Cholesterol Metabolism Pathways Disturbances in Atherosclerosis—Analyses Using Stochastic Petri Net-Based Model

Abstract

Atherosclerosis is a multifactorial disease that affects large arteries and causes much morbidity and mortality worldwide. Despite ongoing research for several decades, it is still a global health problem that cannot be stopped and cured completely. Furthermore, the development of this disease is contributed to by various processes, primarily disturbances in cholesterol metabolism, local low-grade inflammation, and oxidative stress, resulting in the formation of atherosclerotic plaques.
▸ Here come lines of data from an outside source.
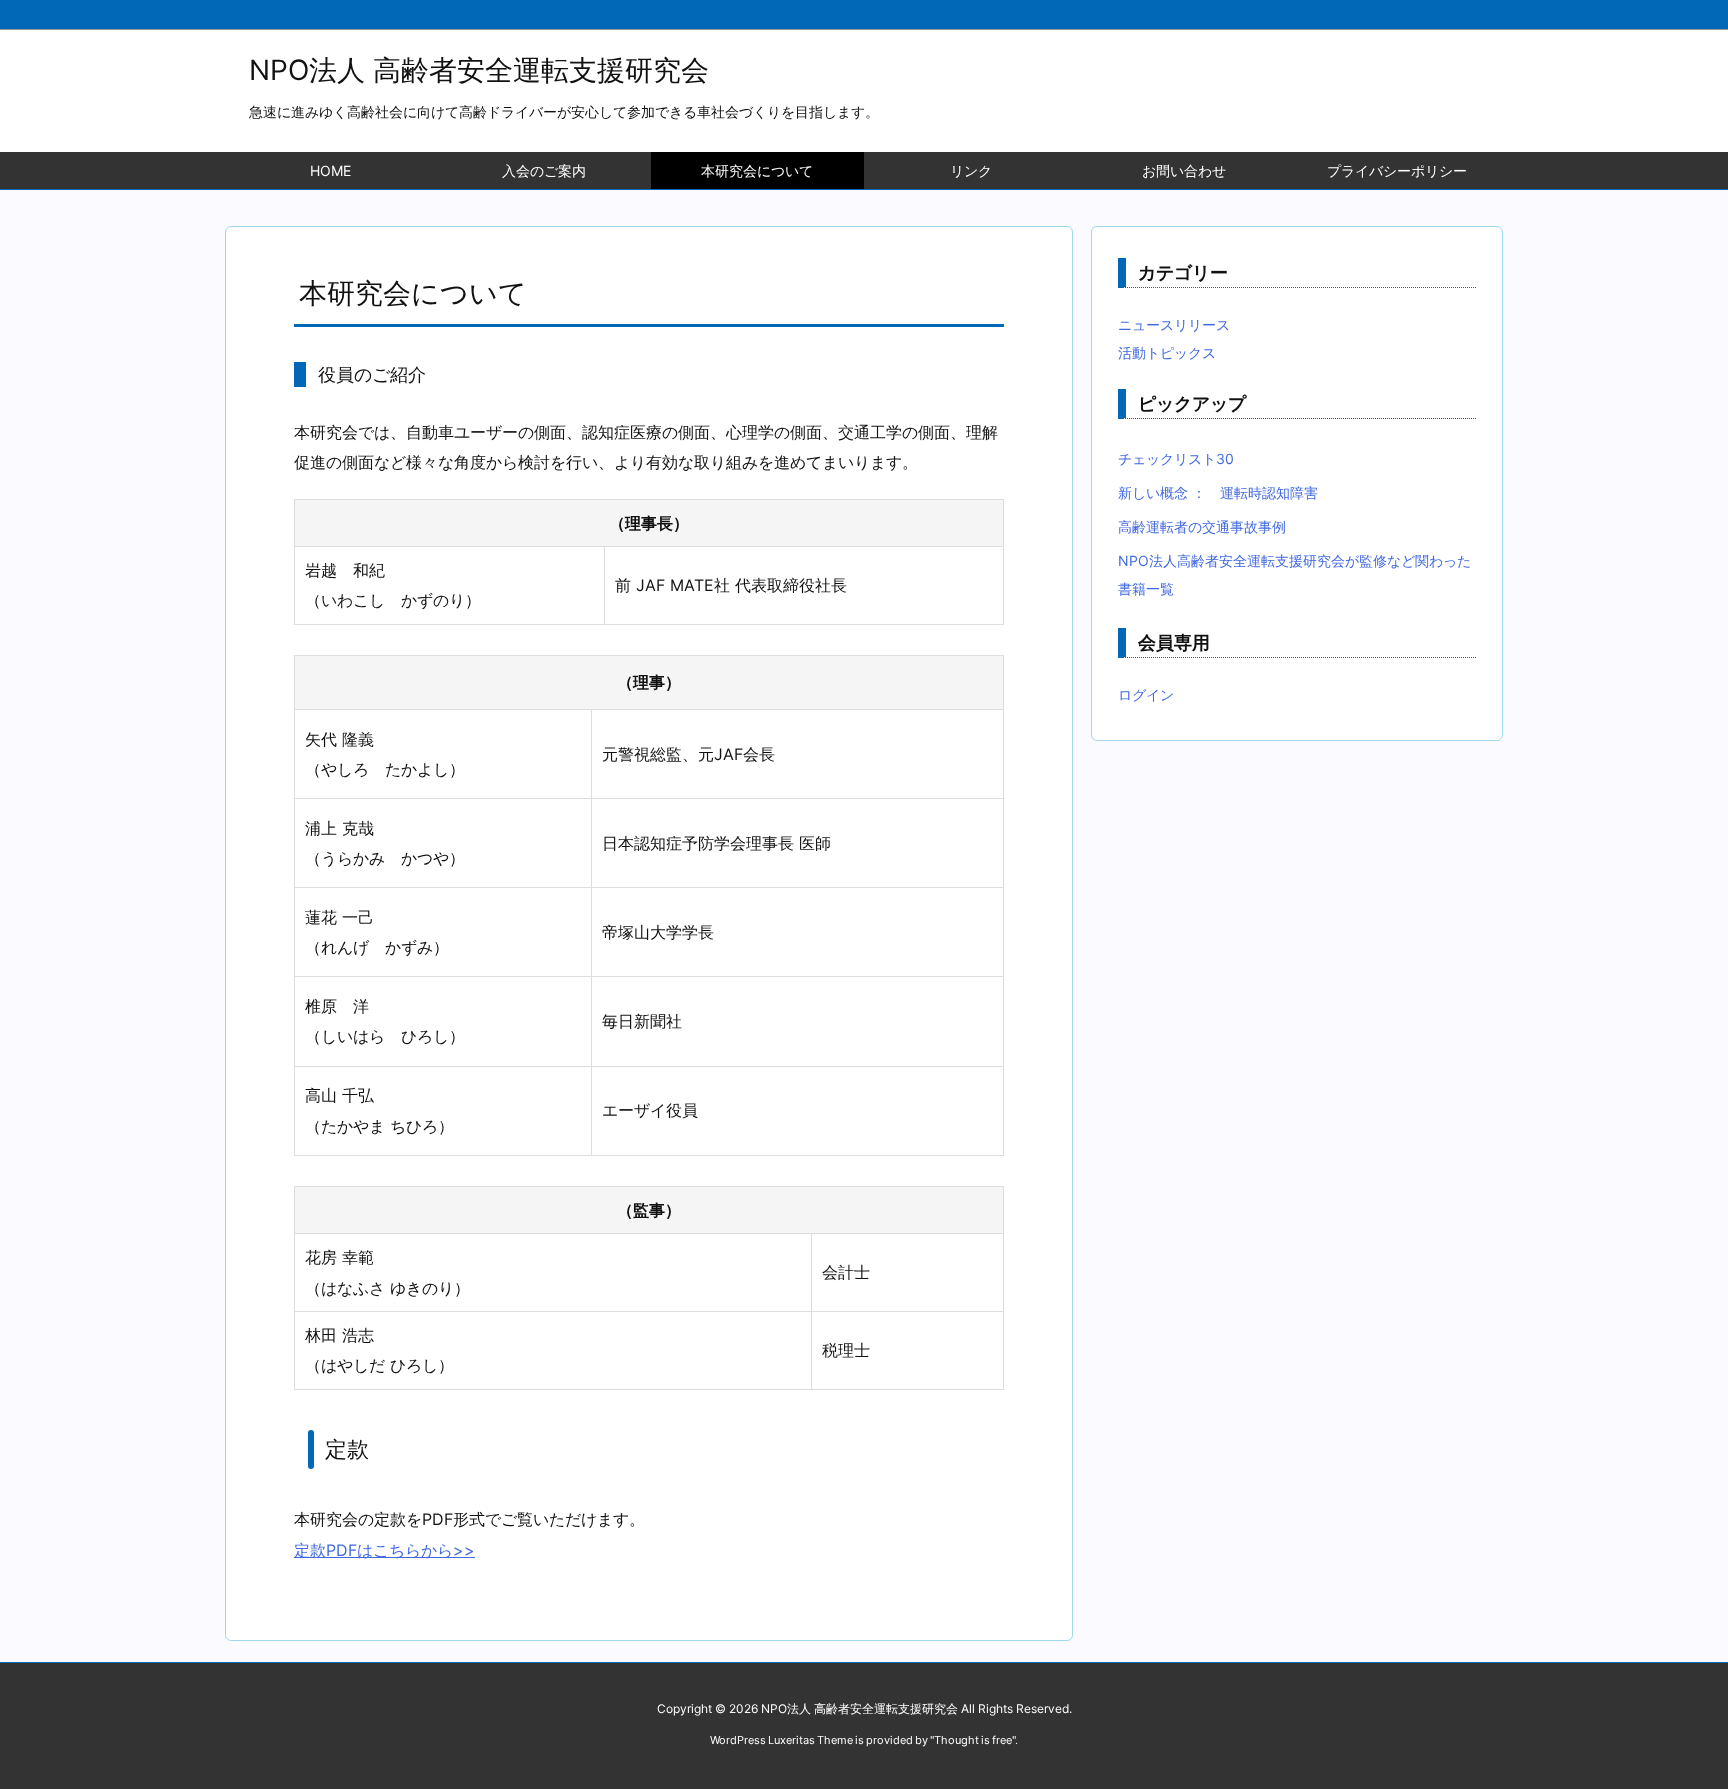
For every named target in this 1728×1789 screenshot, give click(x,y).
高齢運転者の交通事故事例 (1202, 526)
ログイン (1146, 694)
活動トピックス (1167, 352)
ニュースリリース (1174, 324)
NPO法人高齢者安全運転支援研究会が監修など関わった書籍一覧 (1294, 574)
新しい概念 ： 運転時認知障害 (1218, 492)
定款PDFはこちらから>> (384, 1550)
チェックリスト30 (1176, 458)
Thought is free (973, 1740)
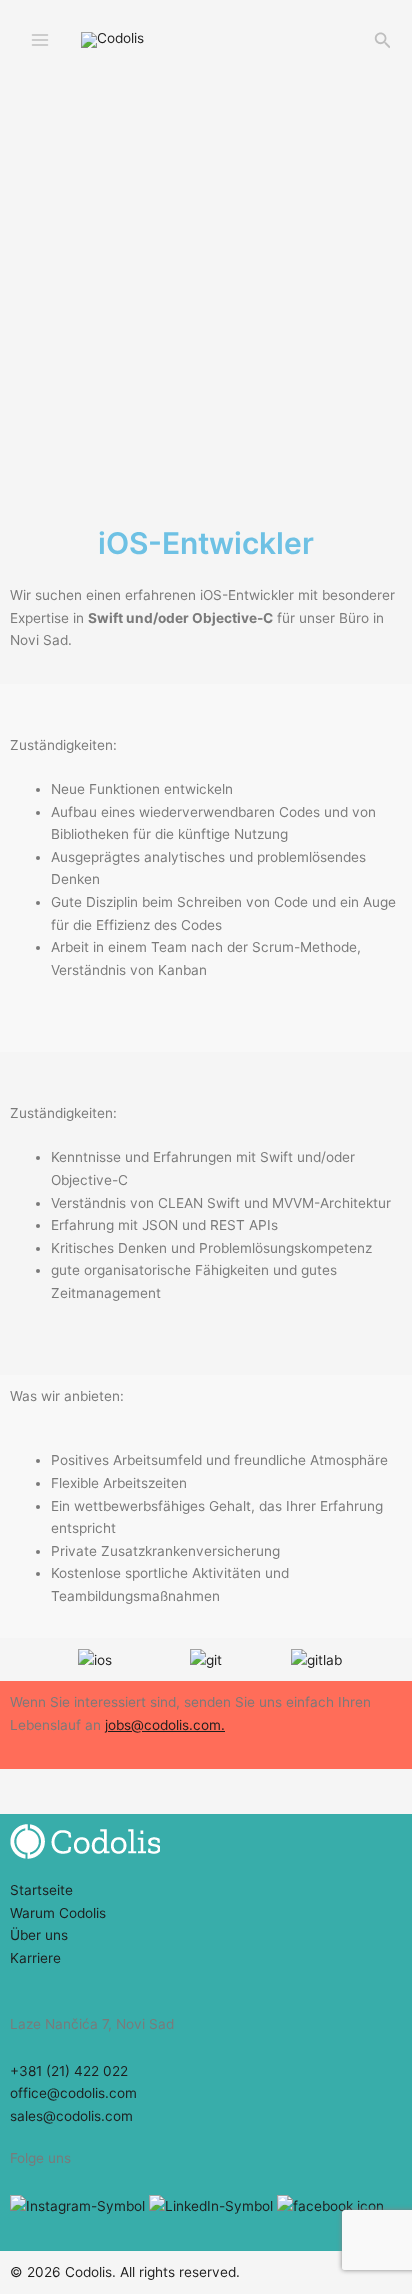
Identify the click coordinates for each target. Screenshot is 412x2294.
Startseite (41, 1890)
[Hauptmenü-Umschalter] (40, 40)
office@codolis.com (73, 2093)
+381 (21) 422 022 (69, 2071)
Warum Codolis (58, 1913)
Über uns (39, 1935)
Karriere (35, 1958)
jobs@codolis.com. (165, 1725)
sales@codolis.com (71, 2116)
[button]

In this work, a stochastic Petri net model was constructed and subsequently analyzed to examine the impact of these factors on the development and progression of atherosclerosis. The use of knockout- and simulation-based analysis allowed for a comprehensive investigation of the studied phenomena. Our research has demonstrated that while cholesterol is a contributing factor in atherosclerosis, blocking its impact alone is insufficient in halting the progression of this disorder. Inhibition of oxidative stress is also important when blocking the impact of phosphoprotein phosphatase inhibitor-1 (PPI-1), microsomal triglyceride transfer protein (MTTP), and 3-hydroxy-3-methyl-glutaryl coenzyme A reductase (HMGCR), as our model shows that this action reduces the number of foam cells underlying atherosclerosis. The results obtained further support the previous observations that the combined treatment is significantly effective in enhancing therapeutic efficacy against atherosclerosis.